*** Begin section ***

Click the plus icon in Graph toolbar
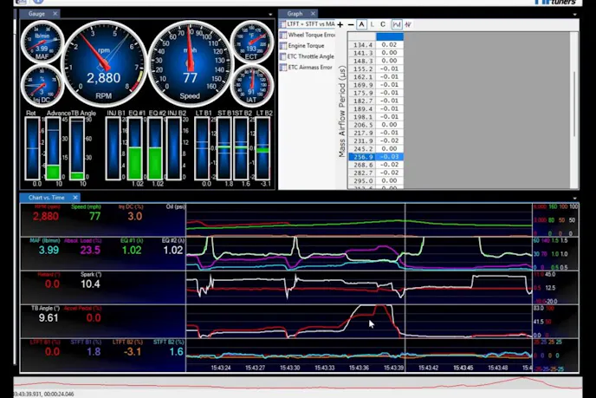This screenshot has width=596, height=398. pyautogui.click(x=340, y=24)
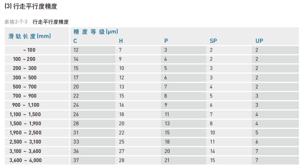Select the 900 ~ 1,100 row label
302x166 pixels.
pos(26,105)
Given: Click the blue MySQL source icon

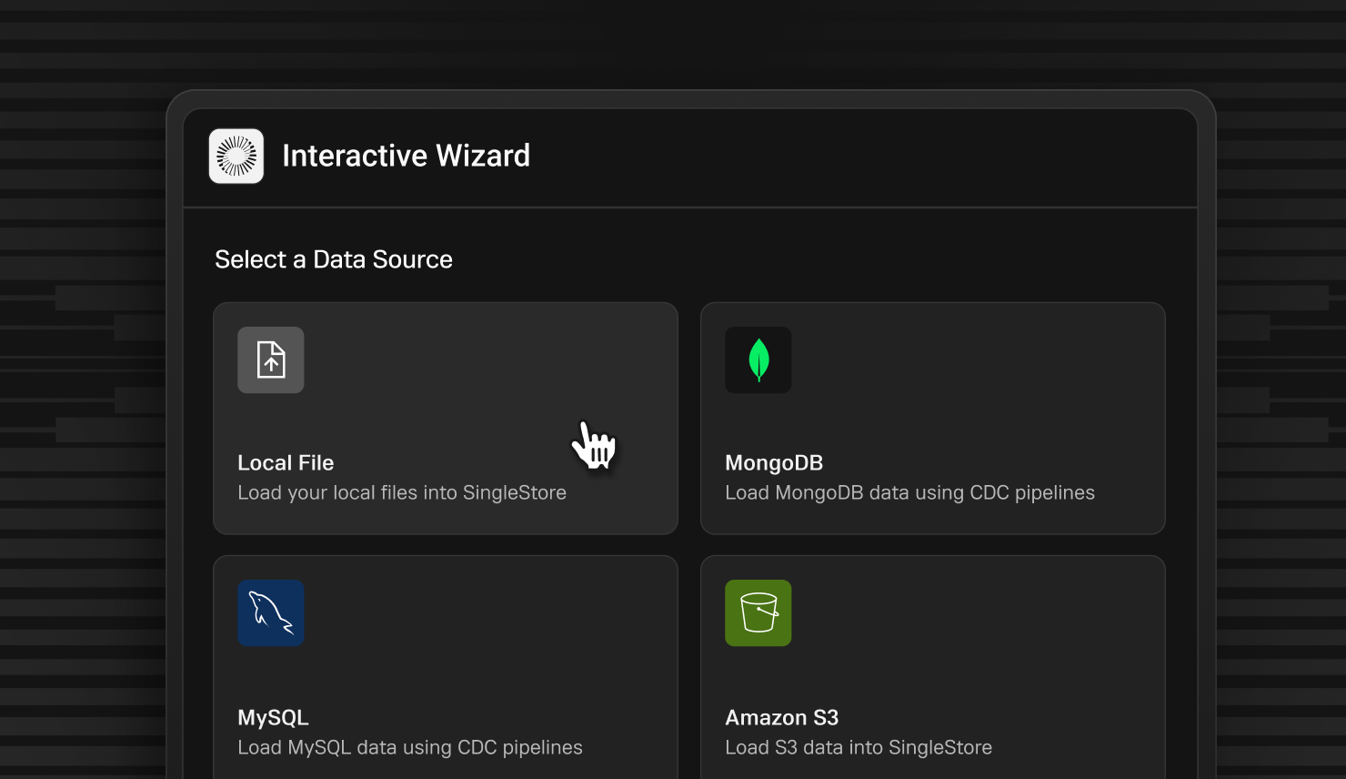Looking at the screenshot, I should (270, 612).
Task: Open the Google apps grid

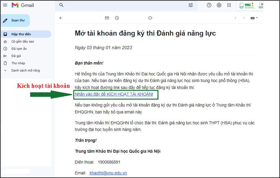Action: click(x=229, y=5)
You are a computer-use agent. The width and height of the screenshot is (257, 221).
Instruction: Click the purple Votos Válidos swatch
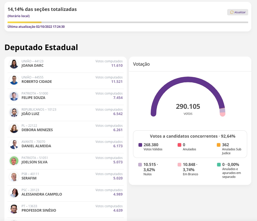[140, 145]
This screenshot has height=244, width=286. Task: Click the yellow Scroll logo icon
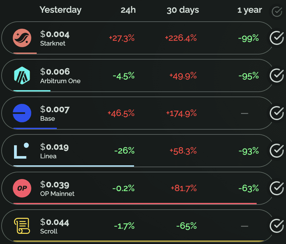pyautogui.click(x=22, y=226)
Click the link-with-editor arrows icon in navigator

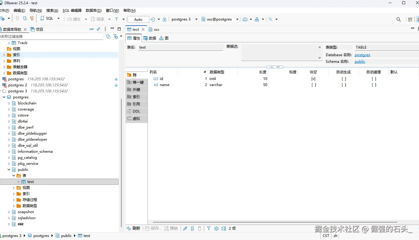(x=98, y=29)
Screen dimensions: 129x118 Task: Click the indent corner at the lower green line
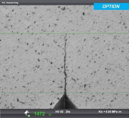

*** End section ***

TRY IT –
All the records need to be set down word for word, with the images left out.

PROBLEM SOLUTION –
Click the plus icon in Graph toolbar
This screenshot has width=596, height=398. pyautogui.click(x=340, y=24)
Select the 900 ~ 1,100 row label
302x166 pixels.
pos(26,105)
Given: Click the blue MySQL source icon

Looking at the screenshot, I should (270, 612).
Task: Open the Google apps grid

Action: click(x=229, y=5)
You are a computer-use agent. The width and height of the screenshot is (257, 221).
Instruction: Click the purple Votos Válidos swatch
[140, 145]
This screenshot has height=244, width=286. Task: Click the yellow Scroll logo icon
pyautogui.click(x=22, y=226)
Click the link-with-editor arrows icon in navigator

(x=98, y=29)
Screen dimensions: 129x118 Task: Click the indent corner at the lower green line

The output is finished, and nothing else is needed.